◆ TASK DIRECTIONS
Your task is to copy each line of the material that holds the word "text".

################

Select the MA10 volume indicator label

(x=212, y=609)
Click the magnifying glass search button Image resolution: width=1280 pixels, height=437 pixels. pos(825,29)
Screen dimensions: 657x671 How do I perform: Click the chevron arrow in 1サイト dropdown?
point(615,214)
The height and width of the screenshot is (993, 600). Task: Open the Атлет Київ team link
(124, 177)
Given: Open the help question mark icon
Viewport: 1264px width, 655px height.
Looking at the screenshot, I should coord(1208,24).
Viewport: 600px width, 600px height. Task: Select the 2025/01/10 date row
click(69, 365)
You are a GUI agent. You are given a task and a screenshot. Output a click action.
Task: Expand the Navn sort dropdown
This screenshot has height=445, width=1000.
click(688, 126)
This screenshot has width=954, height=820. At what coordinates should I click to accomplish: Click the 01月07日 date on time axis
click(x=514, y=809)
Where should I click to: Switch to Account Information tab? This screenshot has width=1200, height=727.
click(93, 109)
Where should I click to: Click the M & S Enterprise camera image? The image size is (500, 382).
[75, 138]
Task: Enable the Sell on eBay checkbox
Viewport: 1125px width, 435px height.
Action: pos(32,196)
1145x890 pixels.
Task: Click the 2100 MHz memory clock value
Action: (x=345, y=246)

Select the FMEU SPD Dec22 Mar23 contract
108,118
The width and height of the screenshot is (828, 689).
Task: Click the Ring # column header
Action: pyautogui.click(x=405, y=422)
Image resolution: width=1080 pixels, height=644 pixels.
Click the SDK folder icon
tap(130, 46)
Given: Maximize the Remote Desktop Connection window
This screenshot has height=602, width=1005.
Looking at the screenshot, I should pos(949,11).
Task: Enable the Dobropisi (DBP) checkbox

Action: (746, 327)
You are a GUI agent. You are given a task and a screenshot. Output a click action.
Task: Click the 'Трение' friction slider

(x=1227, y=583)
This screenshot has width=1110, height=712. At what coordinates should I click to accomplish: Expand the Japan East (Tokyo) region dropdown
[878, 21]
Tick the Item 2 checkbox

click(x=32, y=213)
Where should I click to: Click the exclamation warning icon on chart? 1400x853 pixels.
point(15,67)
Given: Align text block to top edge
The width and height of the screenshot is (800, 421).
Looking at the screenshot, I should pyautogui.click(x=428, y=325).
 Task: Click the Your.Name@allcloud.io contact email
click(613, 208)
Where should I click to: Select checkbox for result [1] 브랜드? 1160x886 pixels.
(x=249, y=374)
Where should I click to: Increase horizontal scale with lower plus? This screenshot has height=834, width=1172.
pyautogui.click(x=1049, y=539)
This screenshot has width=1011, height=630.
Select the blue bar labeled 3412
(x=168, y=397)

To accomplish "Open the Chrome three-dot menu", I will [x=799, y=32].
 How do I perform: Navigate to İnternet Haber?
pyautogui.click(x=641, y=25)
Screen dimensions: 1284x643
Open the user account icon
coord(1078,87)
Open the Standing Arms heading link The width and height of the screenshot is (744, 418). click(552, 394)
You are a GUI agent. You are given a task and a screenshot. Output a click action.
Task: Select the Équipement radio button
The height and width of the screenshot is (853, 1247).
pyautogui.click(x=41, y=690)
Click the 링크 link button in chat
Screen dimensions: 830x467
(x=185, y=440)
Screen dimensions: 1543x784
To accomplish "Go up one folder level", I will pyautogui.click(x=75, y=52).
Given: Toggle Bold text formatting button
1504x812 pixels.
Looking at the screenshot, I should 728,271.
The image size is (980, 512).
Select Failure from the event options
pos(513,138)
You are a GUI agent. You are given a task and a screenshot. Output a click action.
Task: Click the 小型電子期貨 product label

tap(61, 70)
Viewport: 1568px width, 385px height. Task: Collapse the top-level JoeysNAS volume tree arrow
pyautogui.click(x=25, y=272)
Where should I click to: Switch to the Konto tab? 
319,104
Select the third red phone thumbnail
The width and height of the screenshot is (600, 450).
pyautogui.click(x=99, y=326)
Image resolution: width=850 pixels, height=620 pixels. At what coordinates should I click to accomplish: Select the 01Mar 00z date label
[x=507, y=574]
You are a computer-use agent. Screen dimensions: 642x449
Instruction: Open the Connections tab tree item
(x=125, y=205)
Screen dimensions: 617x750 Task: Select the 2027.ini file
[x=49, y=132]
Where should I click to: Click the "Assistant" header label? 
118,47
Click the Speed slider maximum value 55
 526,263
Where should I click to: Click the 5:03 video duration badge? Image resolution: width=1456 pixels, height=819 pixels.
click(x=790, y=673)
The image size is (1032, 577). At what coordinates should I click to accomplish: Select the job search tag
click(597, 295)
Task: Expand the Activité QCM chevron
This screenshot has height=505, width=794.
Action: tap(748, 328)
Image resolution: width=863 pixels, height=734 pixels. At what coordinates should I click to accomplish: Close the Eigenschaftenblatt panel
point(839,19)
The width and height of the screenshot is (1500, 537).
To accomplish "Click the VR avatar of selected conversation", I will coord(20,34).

################

◆ SOLUTION FOR THIS PROBLEM
Given: Align text block to top edge
Given: Toggle Bold text formatting button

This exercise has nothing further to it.